* Short exercise *
Count the lines below that contain the string "Task", treating uppercase and lowercase as distinct, and reply with the number alone.

* Provided entries *
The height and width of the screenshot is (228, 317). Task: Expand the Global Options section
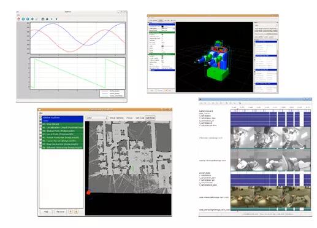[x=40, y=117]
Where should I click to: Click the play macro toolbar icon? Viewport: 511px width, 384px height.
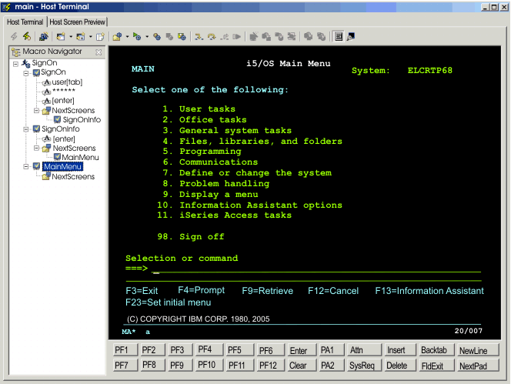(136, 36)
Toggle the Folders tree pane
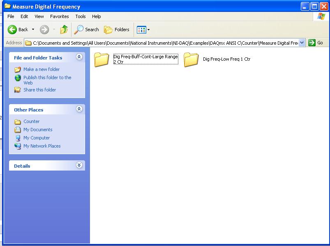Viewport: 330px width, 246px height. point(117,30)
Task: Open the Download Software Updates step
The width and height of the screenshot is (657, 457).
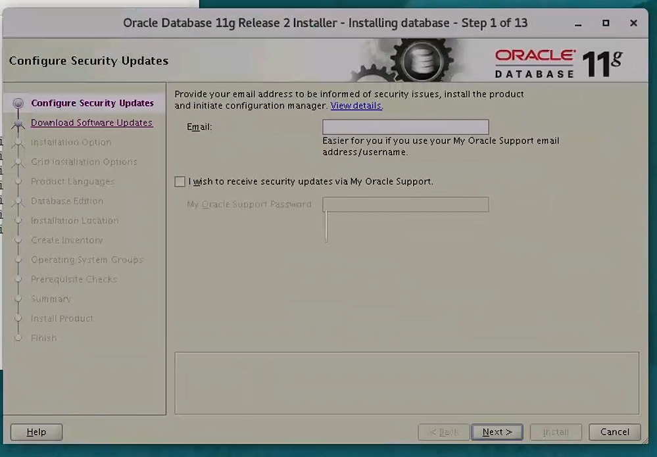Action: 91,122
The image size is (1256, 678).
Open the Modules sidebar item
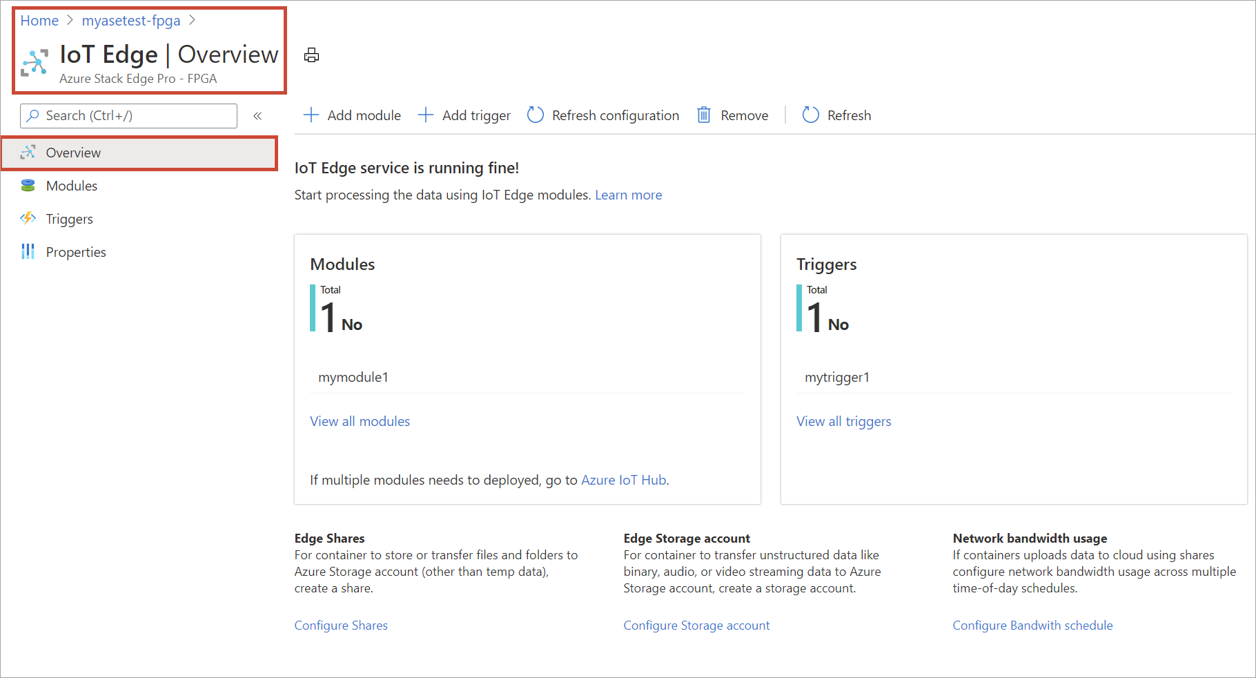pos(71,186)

* Response below *
2